◆ **Stored records**:
****
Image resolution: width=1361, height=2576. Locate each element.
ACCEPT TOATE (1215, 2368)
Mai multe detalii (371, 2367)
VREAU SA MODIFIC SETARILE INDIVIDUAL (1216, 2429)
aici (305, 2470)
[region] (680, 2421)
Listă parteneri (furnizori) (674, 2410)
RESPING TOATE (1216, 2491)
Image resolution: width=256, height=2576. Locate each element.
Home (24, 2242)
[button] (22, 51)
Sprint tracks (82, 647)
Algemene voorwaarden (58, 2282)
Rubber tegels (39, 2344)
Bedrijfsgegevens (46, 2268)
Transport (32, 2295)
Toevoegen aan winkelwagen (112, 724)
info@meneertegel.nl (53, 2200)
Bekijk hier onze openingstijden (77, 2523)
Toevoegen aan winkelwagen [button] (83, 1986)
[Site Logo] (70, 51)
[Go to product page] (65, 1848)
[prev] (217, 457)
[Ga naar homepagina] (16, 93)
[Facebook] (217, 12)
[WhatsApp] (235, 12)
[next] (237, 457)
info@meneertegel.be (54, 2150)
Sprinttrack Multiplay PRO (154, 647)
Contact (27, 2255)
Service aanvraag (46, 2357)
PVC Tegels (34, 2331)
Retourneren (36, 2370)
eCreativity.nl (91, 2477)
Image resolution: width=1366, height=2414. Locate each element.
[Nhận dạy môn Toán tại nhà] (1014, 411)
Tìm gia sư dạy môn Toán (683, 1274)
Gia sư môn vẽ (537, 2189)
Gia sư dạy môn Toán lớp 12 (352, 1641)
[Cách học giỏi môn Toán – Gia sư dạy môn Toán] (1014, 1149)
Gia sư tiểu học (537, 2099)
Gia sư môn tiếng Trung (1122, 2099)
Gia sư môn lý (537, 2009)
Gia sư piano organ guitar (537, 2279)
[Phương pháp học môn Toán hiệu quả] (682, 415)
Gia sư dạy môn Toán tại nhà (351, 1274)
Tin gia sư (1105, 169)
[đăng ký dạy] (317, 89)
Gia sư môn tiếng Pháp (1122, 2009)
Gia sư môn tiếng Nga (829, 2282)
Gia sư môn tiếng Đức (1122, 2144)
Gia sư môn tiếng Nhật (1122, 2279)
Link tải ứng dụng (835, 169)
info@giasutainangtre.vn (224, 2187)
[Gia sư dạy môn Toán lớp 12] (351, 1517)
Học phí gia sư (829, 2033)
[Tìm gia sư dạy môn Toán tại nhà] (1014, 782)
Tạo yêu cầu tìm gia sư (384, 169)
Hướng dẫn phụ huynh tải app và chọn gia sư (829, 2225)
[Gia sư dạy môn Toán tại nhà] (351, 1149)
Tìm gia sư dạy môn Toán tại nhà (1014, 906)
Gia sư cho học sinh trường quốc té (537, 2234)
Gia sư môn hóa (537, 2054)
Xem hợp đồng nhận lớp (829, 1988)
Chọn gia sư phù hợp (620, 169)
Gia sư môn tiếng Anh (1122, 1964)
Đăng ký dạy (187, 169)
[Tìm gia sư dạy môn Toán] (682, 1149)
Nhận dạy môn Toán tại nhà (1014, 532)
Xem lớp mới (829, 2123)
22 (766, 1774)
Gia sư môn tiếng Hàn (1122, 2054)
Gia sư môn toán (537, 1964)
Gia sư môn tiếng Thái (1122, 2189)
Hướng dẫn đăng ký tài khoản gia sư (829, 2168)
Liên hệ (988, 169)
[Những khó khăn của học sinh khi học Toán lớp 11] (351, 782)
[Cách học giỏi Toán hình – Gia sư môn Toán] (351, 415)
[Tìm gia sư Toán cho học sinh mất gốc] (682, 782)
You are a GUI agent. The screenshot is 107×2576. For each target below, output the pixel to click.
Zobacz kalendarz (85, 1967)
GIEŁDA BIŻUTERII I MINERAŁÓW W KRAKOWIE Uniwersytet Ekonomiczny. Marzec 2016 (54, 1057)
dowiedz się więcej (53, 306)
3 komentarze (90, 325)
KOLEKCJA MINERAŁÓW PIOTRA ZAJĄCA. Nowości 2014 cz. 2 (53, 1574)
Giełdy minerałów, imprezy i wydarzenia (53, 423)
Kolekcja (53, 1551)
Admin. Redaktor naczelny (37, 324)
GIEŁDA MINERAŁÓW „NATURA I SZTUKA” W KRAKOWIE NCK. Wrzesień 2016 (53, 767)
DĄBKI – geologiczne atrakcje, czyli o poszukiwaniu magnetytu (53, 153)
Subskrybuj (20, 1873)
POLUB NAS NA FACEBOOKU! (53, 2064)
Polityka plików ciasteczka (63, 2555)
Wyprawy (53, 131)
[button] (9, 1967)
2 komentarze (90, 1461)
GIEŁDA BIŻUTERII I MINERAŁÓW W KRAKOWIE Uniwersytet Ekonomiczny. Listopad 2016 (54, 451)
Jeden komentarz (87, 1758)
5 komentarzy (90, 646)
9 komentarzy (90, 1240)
****
◆ **What to produce**: Transcribe verbatim. Cover the lines from the first line of the entries above to the line containing "Gia sư cho học", inclusive.

◆ **Problem solution**:
Image resolution: width=1361, height=2576. Locate each element.
ACCEPT TOATE (1215, 2368)
Mai multe detalii (371, 2367)
VREAU SA MODIFIC SETARILE INDIVIDUAL (1216, 2429)
aici (305, 2470)
[region] (680, 2421)
Listă parteneri (furnizori) (674, 2410)
RESPING TOATE (1216, 2491)
Image resolution: width=256, height=2576. Locate each element.
Home (24, 2242)
[button] (22, 51)
Sprint tracks (82, 647)
Algemene voorwaarden (58, 2282)
Rubber tegels (39, 2344)
Bedrijfsgegevens (46, 2268)
Transport (32, 2295)
Toevoegen aan winkelwagen (112, 724)
info@meneertegel.nl (53, 2200)
Bekijk hier onze openingstijden (77, 2523)
Toevoegen aan winkelwagen [button] (83, 1986)
[Site Logo] (70, 51)
[Go to product page] (65, 1848)
[prev] (217, 457)
[Ga naar homepagina] (16, 93)
[Facebook] (217, 12)
[WhatsApp] (235, 12)
[next] (237, 457)
info@meneertegel.be (54, 2150)
Sprinttrack Multiplay PRO (154, 647)
Contact (27, 2255)
Service aanvraag (46, 2357)
PVC Tegels (34, 2331)
Retourneren (36, 2370)
eCreativity.nl (91, 2477)
Image resolution: width=1366, height=2414. Locate each element.
[Nhận dạy môn Toán tại nhà] (1014, 411)
Tìm gia sư dạy môn Toán (683, 1274)
Gia sư môn vẽ (537, 2189)
Gia sư dạy môn Toán lớp 12 (352, 1641)
[Cách học giỏi môn Toán – Gia sư dạy môn Toán] (1014, 1149)
Gia sư tiểu học (537, 2099)
Gia sư môn tiếng Trung (1122, 2099)
Gia sư môn lý (537, 2009)
Gia sư piano organ guitar (537, 2279)
[Phương pháp học môn Toán hiệu quả] (682, 415)
Gia sư dạy môn Toán tại nhà (351, 1274)
Tin gia sư (1105, 169)
[đăng ký dạy] (317, 89)
Gia sư môn tiếng Pháp (1122, 2009)
Gia sư môn tiếng Nga (829, 2282)
Gia sư môn tiếng Đức (1122, 2144)
Gia sư môn tiếng Nhật (1122, 2279)
Link tải ứng dụng (835, 169)
info@giasutainangtre.vn (224, 2187)
[Gia sư dạy môn Toán lớp 12] (351, 1517)
Học phí gia sư (829, 2033)
[Tìm gia sư dạy môn Toán tại nhà] (1014, 782)
Tạo yêu cầu tìm gia sư (384, 169)
Hướng dẫn phụ huynh tải app và chọn gia sư (829, 2225)
[Gia sư dạy môn Toán tại nhà] (351, 1149)
Tìm gia sư dạy môn Toán tại nhà (1014, 906)
Gia sư cho học sinh trường quốc té (537, 2234)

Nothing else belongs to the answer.